Short, Random Thought on Testing
In the late 1980s, around the time the Airbus A340 was introduced (1991), those of us working in software engineering/safety used to exchange a (probably apocryphal) story. The story was about how the fly-by-wire avionics software on major commercial airliners was tested.
According to the story, Airbus engineers employed the latest and greatest formal methods, and provided model checking and formal proofs of all of their avionics code. Meanwhile, according to the story, Boeing performed extensive design review and testing, and made all their software engineers fly on the first test flights. The general upshot of the story was that most of us (it seemed) felt more comfortable flying on Boeing aircraft. (It would be interesting to see if that would still be the majority opinion in the software engineering community.)
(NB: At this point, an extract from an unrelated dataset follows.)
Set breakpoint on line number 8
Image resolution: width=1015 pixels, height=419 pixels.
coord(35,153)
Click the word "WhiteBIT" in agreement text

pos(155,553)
Today, in a workshop, I was reminded of this story. I realized how poor a security choice that second approach would be even if it might be a reasonable software test. All it would take is one engineer (or test pilot) willing to sacrifice himself/herself, or a well-concealed attack, or someone near the test field with an air to ground missile, and it would be possible to destroy the entire pool of engineers in one fell swoop…as well as the prototype, and possibly (eventually) the company.
Related to recent events, I would also suggest that pen-testing at the wrong time, with insufficient overall knowledge (or evil intent) could lead to consequences with some similar characteristics. Testing on live systems needs to be carefully considered if catastrophic failures are possibly realized.
No grand conclusions here, other than to think about how testing interacts with security. The threat to the design organization needs to be part of the landscape — not simply testing the deployed product to protect the end-users.